Le Yemen est-il sur le point de devenir un nouvel Afghanistan ?

Les navigateurs arabes qui nommèrent Bab-el-Mandeb (« porte de la lamentation ») le détroit séparant Djibouti du Yémen ont été bien inspirés. Mais si les compagnons de Sinbad craignaient les dangers relatifs à la navigation, leurs successeurs contemporains redoutent d’autres périls, beaucoup plus politiques. Large d’une trentaine de kilomètres dans son point le plus étroit, devenu une artère importante du commerce mondial, ce couloir souffre d’un voisinage exécrable. Si l’instabilité chronique en Ethiopie/Erythrée et le chaos en Somalie sont assez bien connus, la situation de l’autre rive, pourtant aussi préoccupante, l’est beaucoup moins. Relativement discrète sur la scène internationale, la République arabe du Yémen (la dernière fois que le grand public en a entendu parler, c’était après la catastrophe aérienne d’un avion de la Yemenia) commence à présenter d’inquiétantes similitudes avec l’Afghanistan.
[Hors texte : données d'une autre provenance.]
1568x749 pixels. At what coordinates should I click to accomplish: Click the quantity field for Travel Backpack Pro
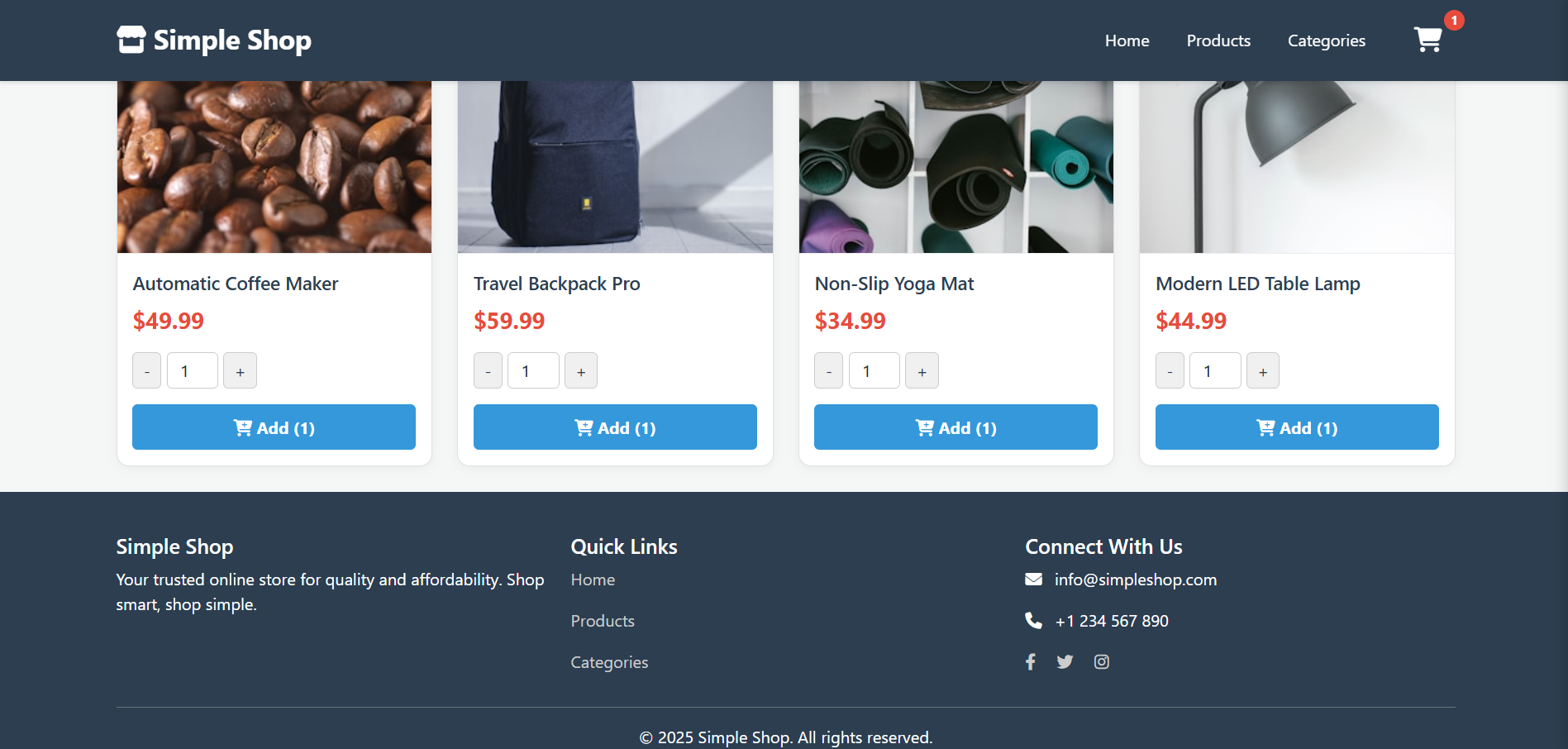[x=533, y=370]
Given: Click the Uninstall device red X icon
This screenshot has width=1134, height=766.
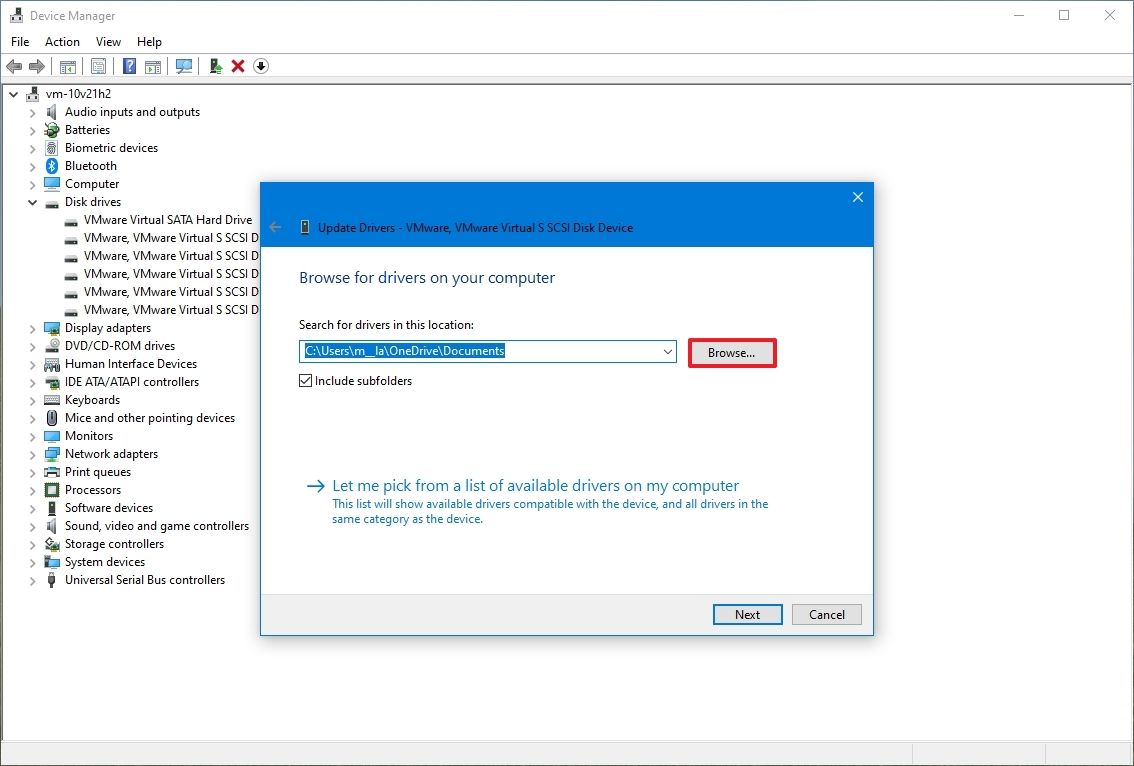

Le dernier des nombreux conflits qui secouent le Yémen depuis des lustres dure depuis déjà cinq ans. Avec plus de 120 000 personnes déplacées et des milliers de morts depuis 2004, on peut difficilement qualifier la rivalité entre le régime d’Ali Abdullah Saleh et les rebelles zaïdites (une forme du chiisme) du Nord de conflit larvé. La dernière offensive du gouvernement contre les rebelles, lancée il y a quelques semaines, a fait au moins cent morts et les réfugiés se comptent par milliers. Il s’agit de toute évidence d’une escalade dans la violence d’une guerre civile sans fin. Pourtant, en 2008, à la suite d’un accord signé avec les rebelles, Saleh avait déclaré le conflit « terminé ». Mais les rebelles, paraît-il, ont profité de la trêve pour renforcer leurs positions et grignoter celles du gouvernement de Sanaa. Comme en Afghanistan, cela s’est traduit par la neutralisation de toutes les formes de présence souveraine du gouvernement dans la région.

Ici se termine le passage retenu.